* **Exercise requirements**:
Reproduce each line from the records that holds "computer".

* **Data extract**:

_ _ _

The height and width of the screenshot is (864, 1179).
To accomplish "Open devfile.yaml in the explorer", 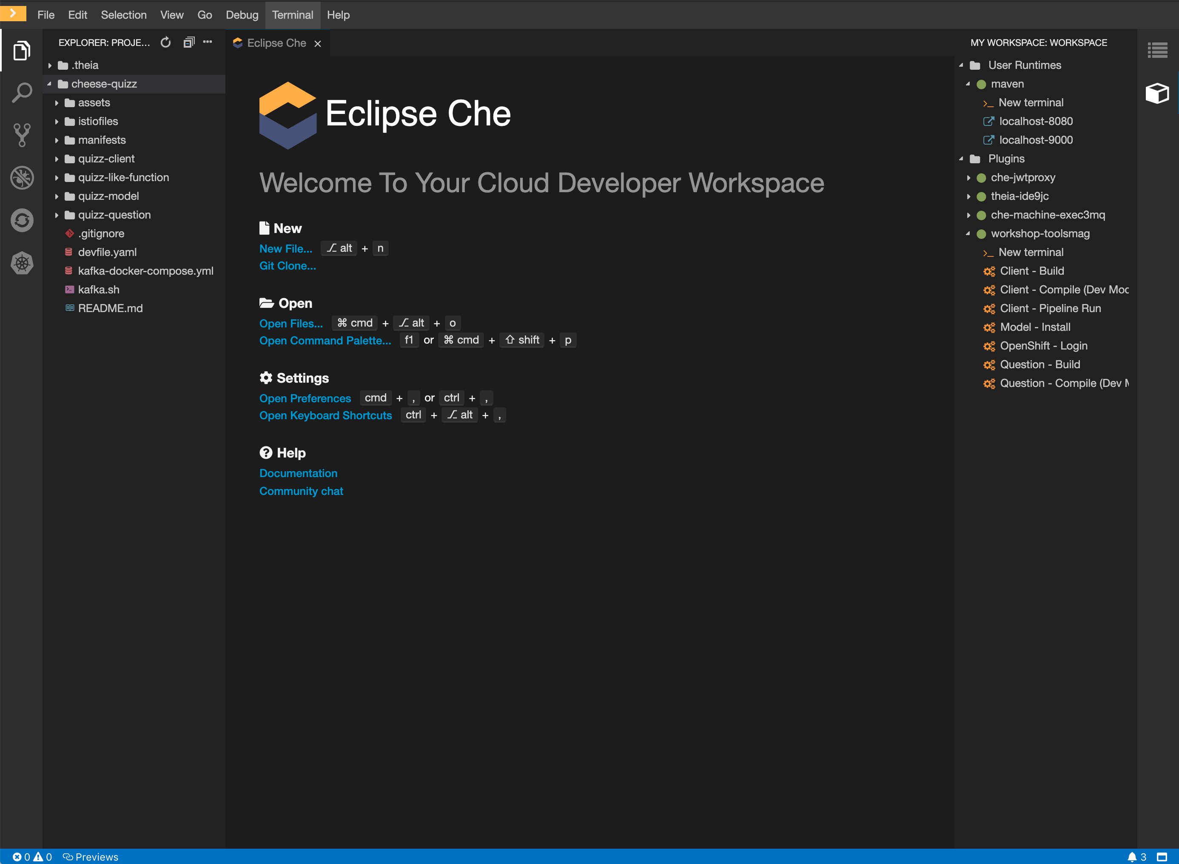I will pos(107,252).
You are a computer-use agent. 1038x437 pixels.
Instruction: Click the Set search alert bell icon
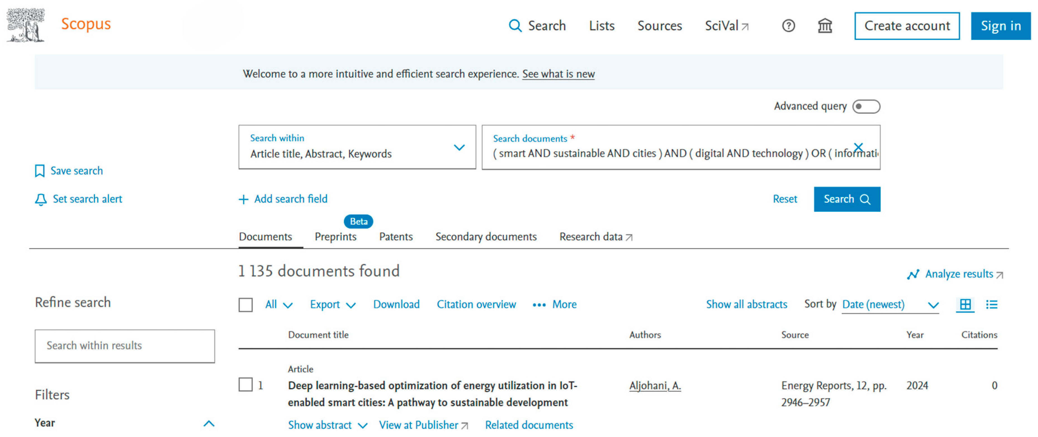tap(41, 199)
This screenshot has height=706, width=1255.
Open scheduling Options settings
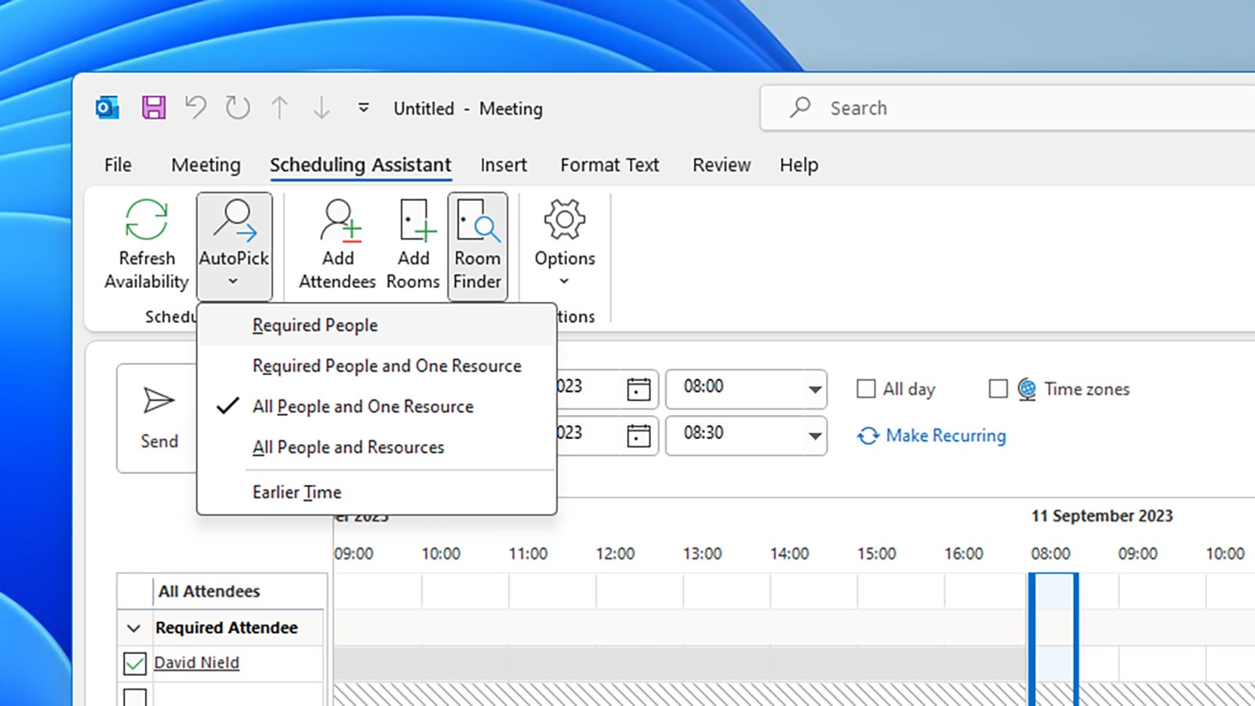[564, 243]
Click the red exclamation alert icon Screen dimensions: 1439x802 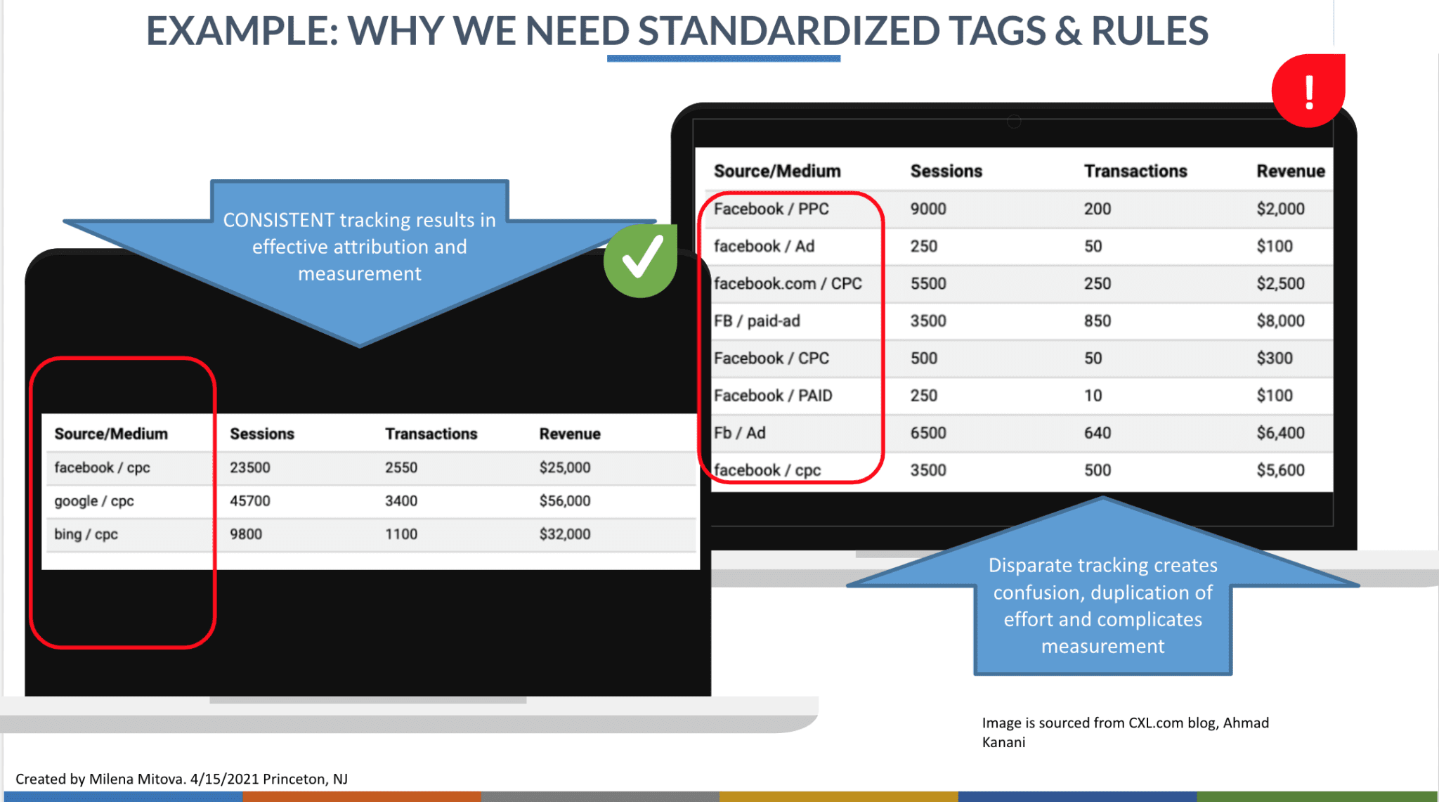(x=1308, y=91)
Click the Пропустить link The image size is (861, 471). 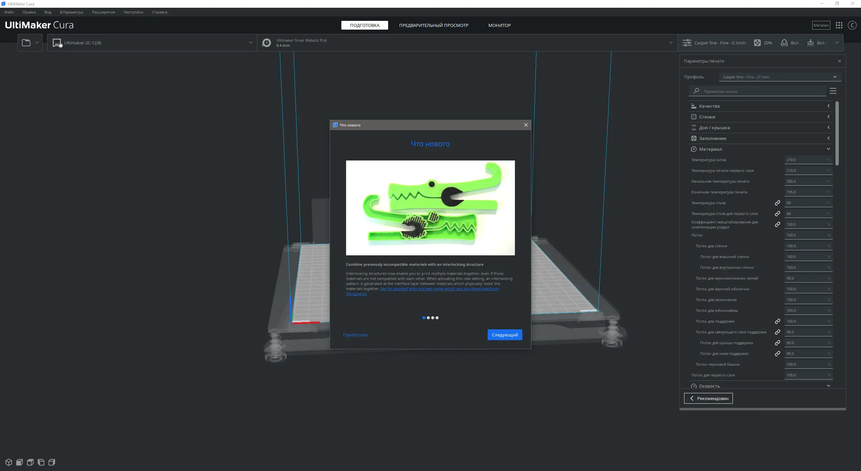tap(355, 335)
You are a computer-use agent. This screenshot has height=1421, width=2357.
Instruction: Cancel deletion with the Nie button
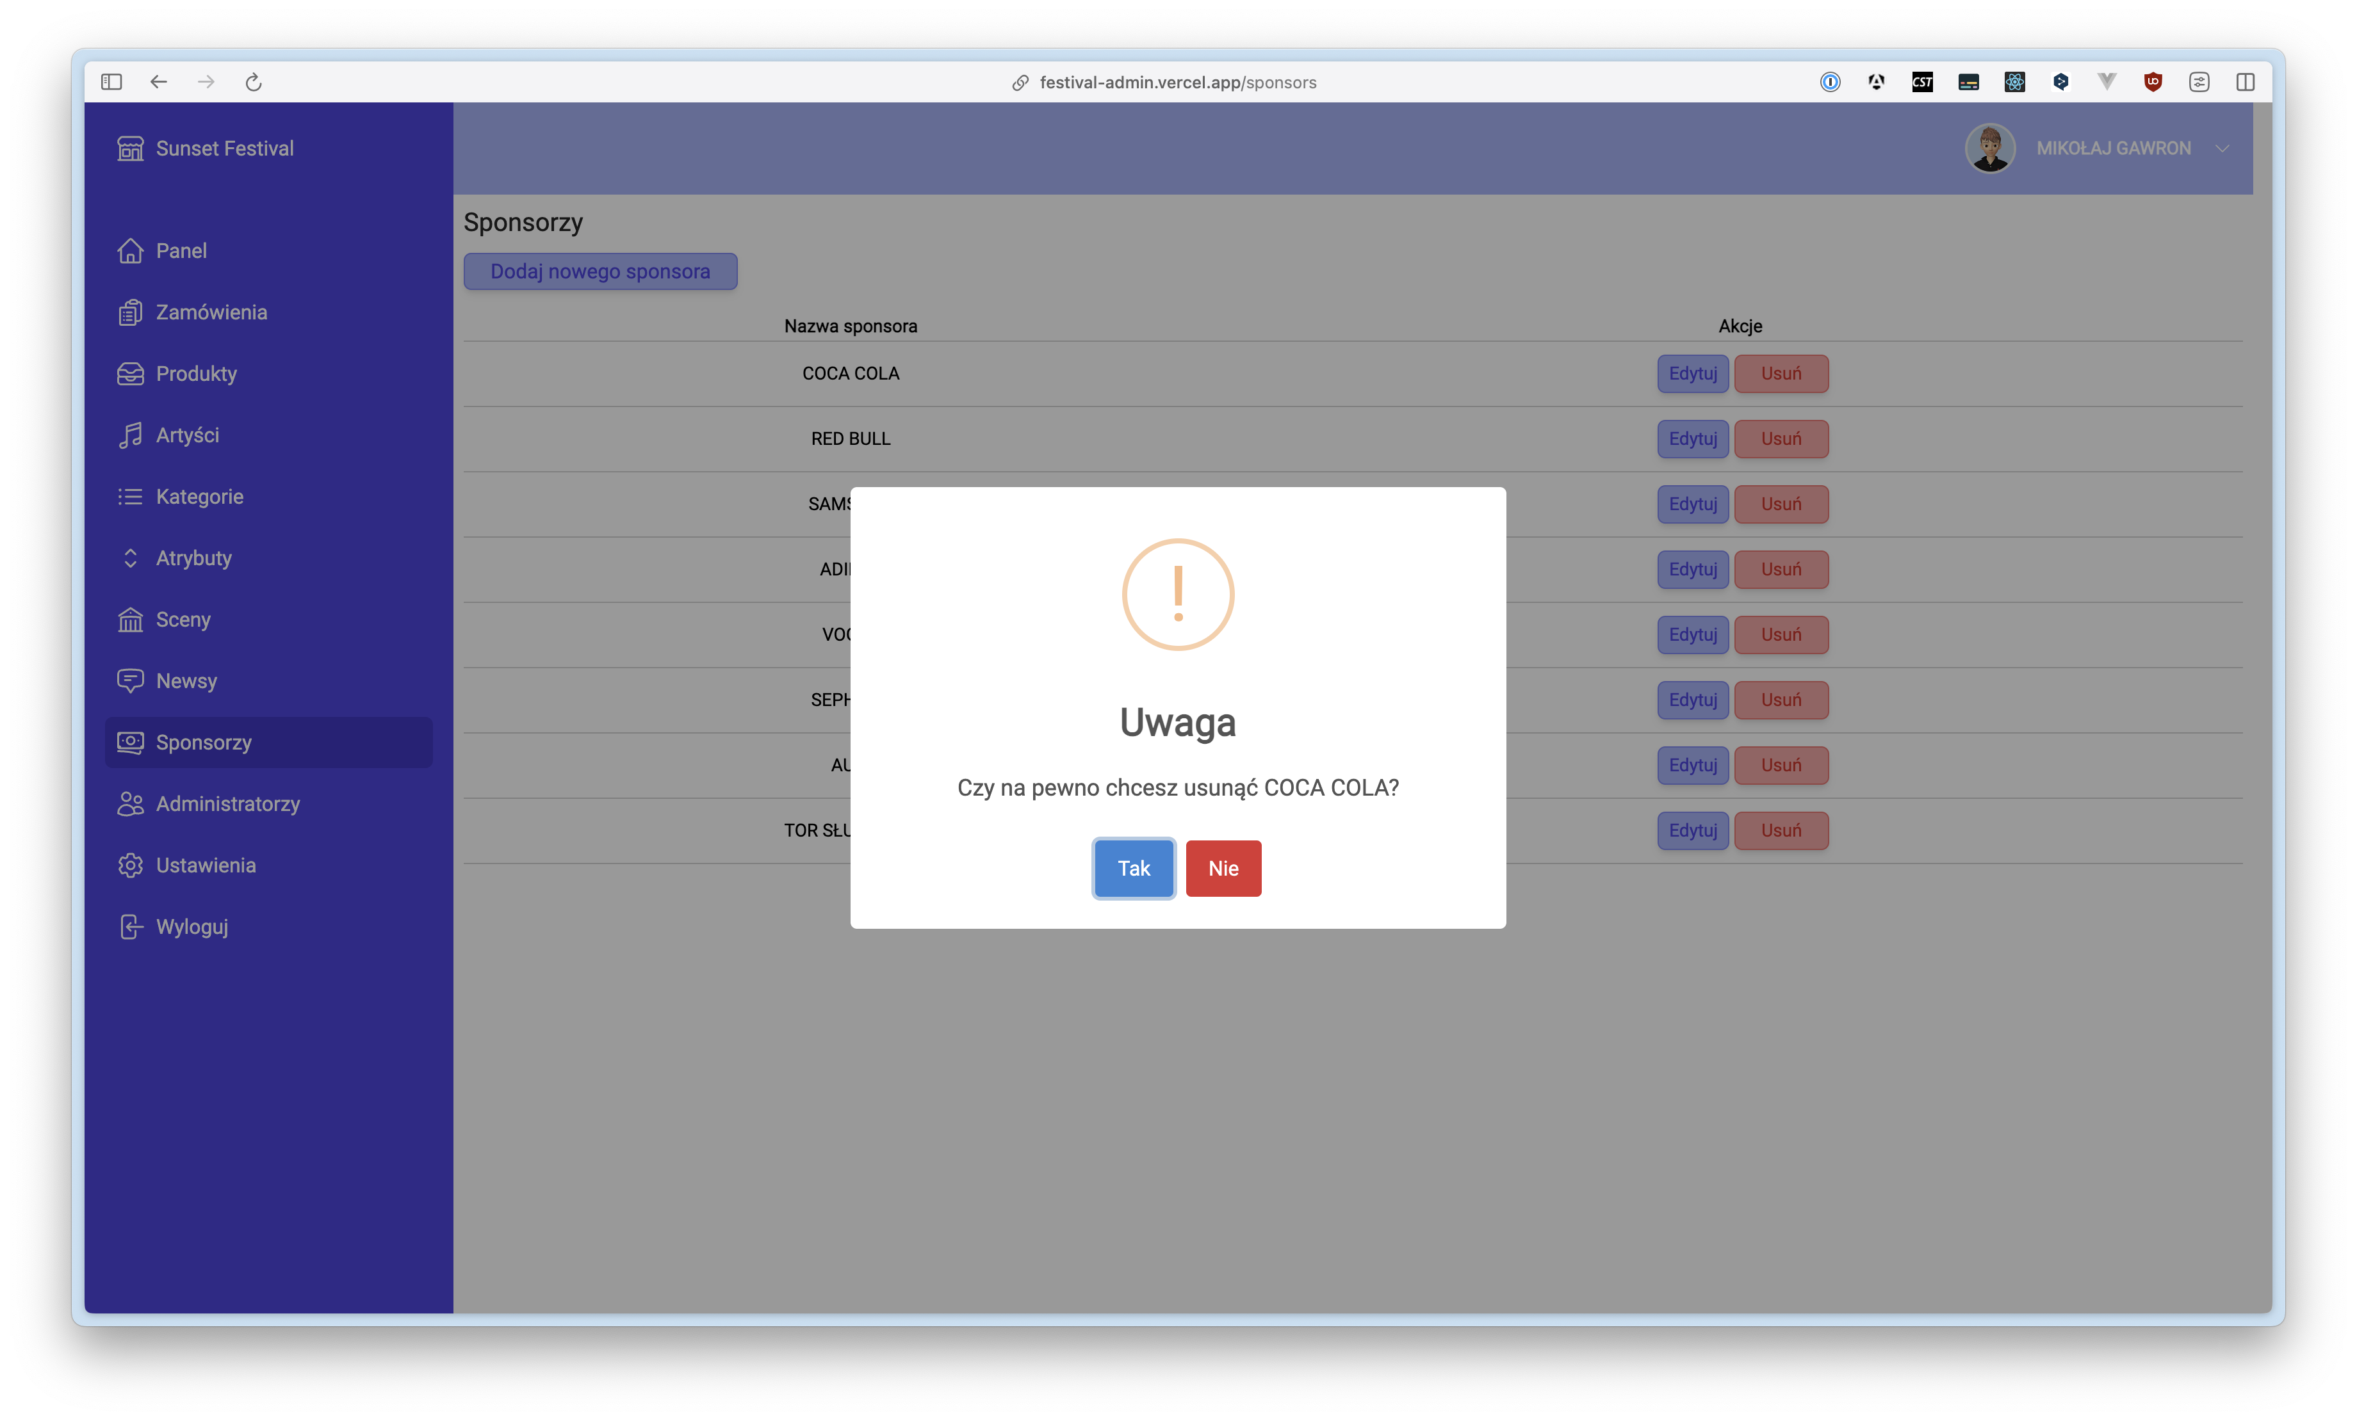pyautogui.click(x=1223, y=868)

_ _ _

* **Problem solution**:
You are a computer-use agent. 1038x437 pixels.
You are a computer-use agent. This screenshot has height=1421, width=2357.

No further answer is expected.